The wave mouth can be difficult to correct in older age, however with regular 6 monthly treatments of preventative maintenance (by reductions of dominant teeth) the condition may be greatly improved and remedied in younger ages.

Step Mouth

A step mouth occurs when the clinical crown of one cheek tooth is greater than those in the rest of the arcade usually from missing a tooth, or is opposed to a damaged or impacted tooth. The resultant "step" in the molar arcade restricts both the lateral excursion to separation and the anterior/ posterior movement of the mandible relative to the maxilla. 

Regular maintenance through clinical crown height reductions of the dominant tooth will correct this type of malocclusion.

Shear Mouth

Occurring due to mastication being favoured on one side of the mouth and lack of lateral excursion of the mandible relative to the maxilla, shear mouth is seen as extreme angulation of the occlusal surface of the pre molar and molar arcades on one side of the mouth. the condition is also seen in conjunction with a diagonal bite. 

This is quite a rare condition but can be treated over time by means of table angle realignment in conjunction with incisor reductions and realignments.


Caries describes decay and disease or infection of teeth that occur due to excessive or poor nutrition, trauma or abnormal wear over a long period of time. 

The types main types of caries seen in equines are infundibular and peripheral. 

Infundibular caries, most commonly seen in the upper first pre molars and first molars can be treated via restorative treatment to preserve tooth integrity.

Peripheral caries - affecting the periphery of the tooth - may be treated by more preventative means and regular maintenance.

Displaced and Rotated Teeth

Pertaining to mainly the pre molar and molars, displacement or rotation of teeth may occur due overcrowding of the teeth arcades where individual teeth are short of space.

Periodontal pocket formation and ulceration to the tongue or cheeks around these teeth are both common and painful. 

While severely displaced cheek teeth may require extraction, routine removal of sharp edges will prevent ulceration and soft tissue damage.


A diastema is the gap that occurs between two adjacent teeth and often results as opposing malocclusions force two adjacent teeth apart in a rostral/caudal direction.

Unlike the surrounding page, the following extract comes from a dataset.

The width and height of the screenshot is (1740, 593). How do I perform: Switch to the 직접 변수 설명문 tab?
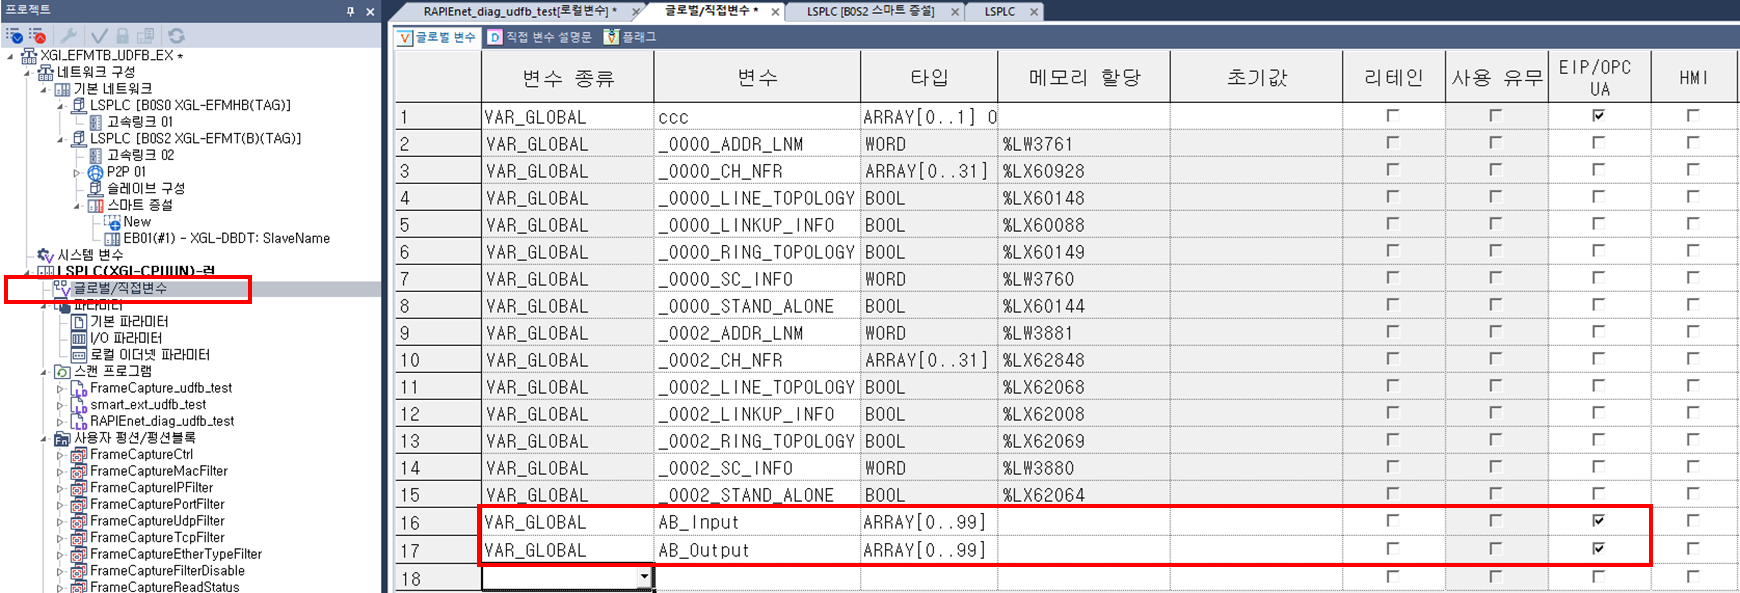[x=540, y=37]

Food and grass impaction into the diastema persistently occurs, eventually leading to progressive and severe periodontal disease and gum recession where quidding and foul odour will often be observed.

Early identification and correction of malocclusions is key to preventing diastema formation, but should diastema form, regular picking and flushing of diastema with possible widening or filling may successfully treat the condition.

Supernumary Teeth

Supernumerary or ‘extra’ teeth are rare but if present are usually unopposed. Regular reductions of the clinical crown height of these unopposed supernumerary teeth is vital to preserve the integrity of opposing and adjacent soft tissues in the oral cavity.